New ways. New stuff which came out of little books. People always scribbling and scribbling, sticking their noses into books until their eyes went red with the effort. Pretending to understand the French gibberish.
Napoleon. He’d killed the French king, hadn’t he? Invaded the Domain of Peace. Thrown sand in the eyes of his own men and all the world. Why else could no one see what was going on? And these jewels—were we to sell ourselves for baubles?
Valuable as they are.
It was a pity that the girl had seen. That killing had been an unexpected duty, and dangerous. Perhaps an over- reaction. She might have seen nothing, understood nothing. Other things on her mind. A secret smile of triumph and expectation on her pretty face. Nothing like the bewilderment with which she fought for breath, seeing whose hands lay around her neck. The hands which had taken the jewels.
Ah, well, there were the others. In here it paid to act swiftly, without remorse.
A ball of spit landed on the lapis and began to trail slowly down the upright of the letter N.
[ 23 ]
Preen felt the ouzo scorch the back of her throat and then plummet like something alive into the pit of her empty stomach. She set the glass back on the low table, and selected another.
“To the sisters!”
A round of little glasses swayed in the air, chinked, and were tossed back by five raven-haired, slightly raddled- looking girls. One of them hiccupped, then yawned and stretched like a cat.
“Time’s up,” she said. “Beauty sleep.”
The others cackled. It had been a good evening. The men, silent while the kocek danced, had showed their appreciation in time-honoured fashion by slipping coins beneath the seams of their costume as they danced close. You couldn’t always tell, but the house had looked clean and the gentlemen sober. Some reunion, she never found out exactly what.
She liked her gentlemen sober, but after a performance she didn’t mind getting a little drunk herself. They’d asked the carriage to drop them off at the top of the street which led down to the waterfront, and teetered away into the dark until they reached the door of a tavern they knew. It was Greek, of course, and full of sailors.
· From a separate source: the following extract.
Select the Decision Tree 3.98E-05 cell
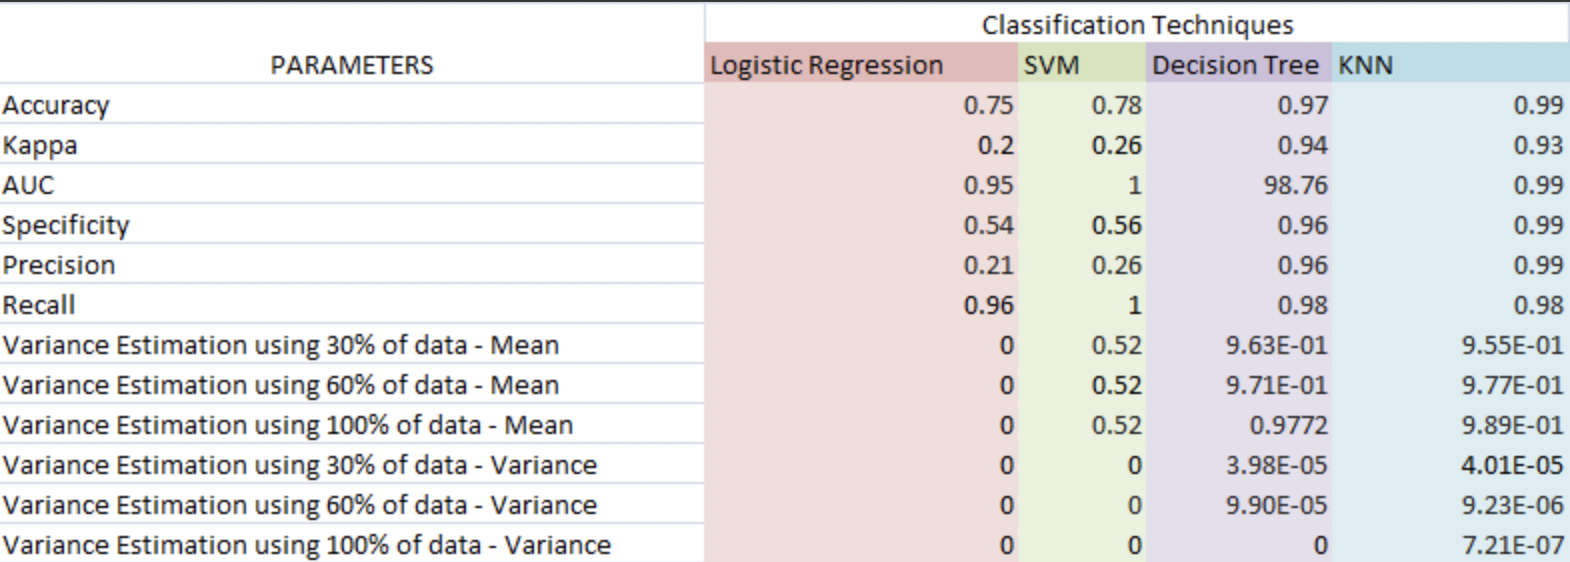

That in itself was no bad thing, Preen thought with a ghost of a smile, for as it happened there were two of them throwing surreptitious glances at them now and then, two young, rather handsome boys she didn’t know. Only fishermen from the islands, but still…
Two other girls decided to leave, but Preen thought she’d prefer to stay. Just her and Mina, together. Another drink, maybe.
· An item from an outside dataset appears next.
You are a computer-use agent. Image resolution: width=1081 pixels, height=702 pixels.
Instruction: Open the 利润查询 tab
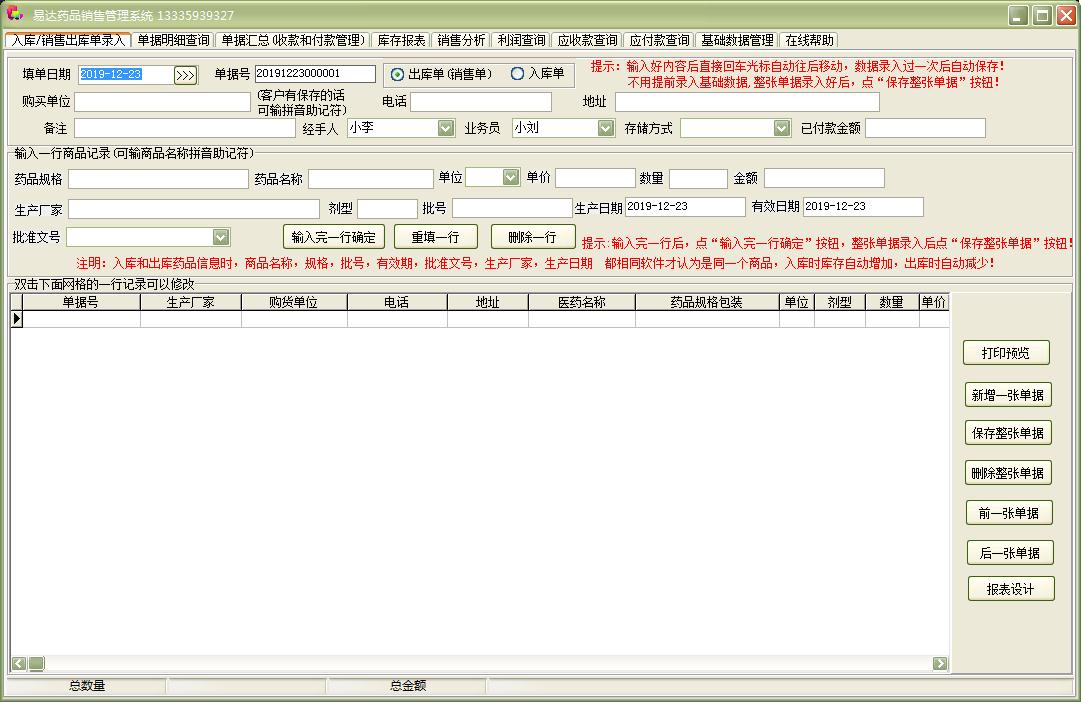pos(521,40)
She was having her second when the sailors made their move. They were from Lemnos, as she’d guessed, and they had shifted a big catch at the morning market, a little tight themselves on their last night in town and with money to spend. After a few minutes, Preen noticed the man’s sunburnt hand moving towards her leg. Go on! she smiled.
But out of the corner of her eye she saw a small, slightly hunchbacked man with a pockmarked face enter the tavern. Yorg was one of the port pimps, one of the weaselly crowd who accosted newly arrived seamen and offered them cheap lodgings, a visit to their sister or, if it seemed safe, a free drink at their place. Yorg’s place, of course, was a brothel where haggard girls from the countryside turned trick after trick, night after night, until they were either let loose on the streets or bumped off and dumped into the Bosphorus. They were part of the human detritus that floated around the docks and the men who sailed from them; their life expectancy was short.
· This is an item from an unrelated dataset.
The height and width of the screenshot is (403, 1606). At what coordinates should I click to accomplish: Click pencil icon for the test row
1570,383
Preen shuddered. Very gently she brushed away the hand which had just settled on her thigh, put a finger to the sailor’s lips and slipped past him, with a flash of an elegant waist. He’d hold, she thought. Right now, she had a little job to do.
A girl doesn’t like to break her promises.
[ 24 ]
There’s a section of Istanbul, right up under the city walls at the head of the Golden Horn, which has never been fully built up. Perhaps the ground is too steep for building on, perhaps in the days of the Byzantines it was forbidden to build so close to the palace of the Caesars; so it had lingered on into the beginning of the nineteenth century as a sort of ragged wilderness, planted with rocks and scrubby trees.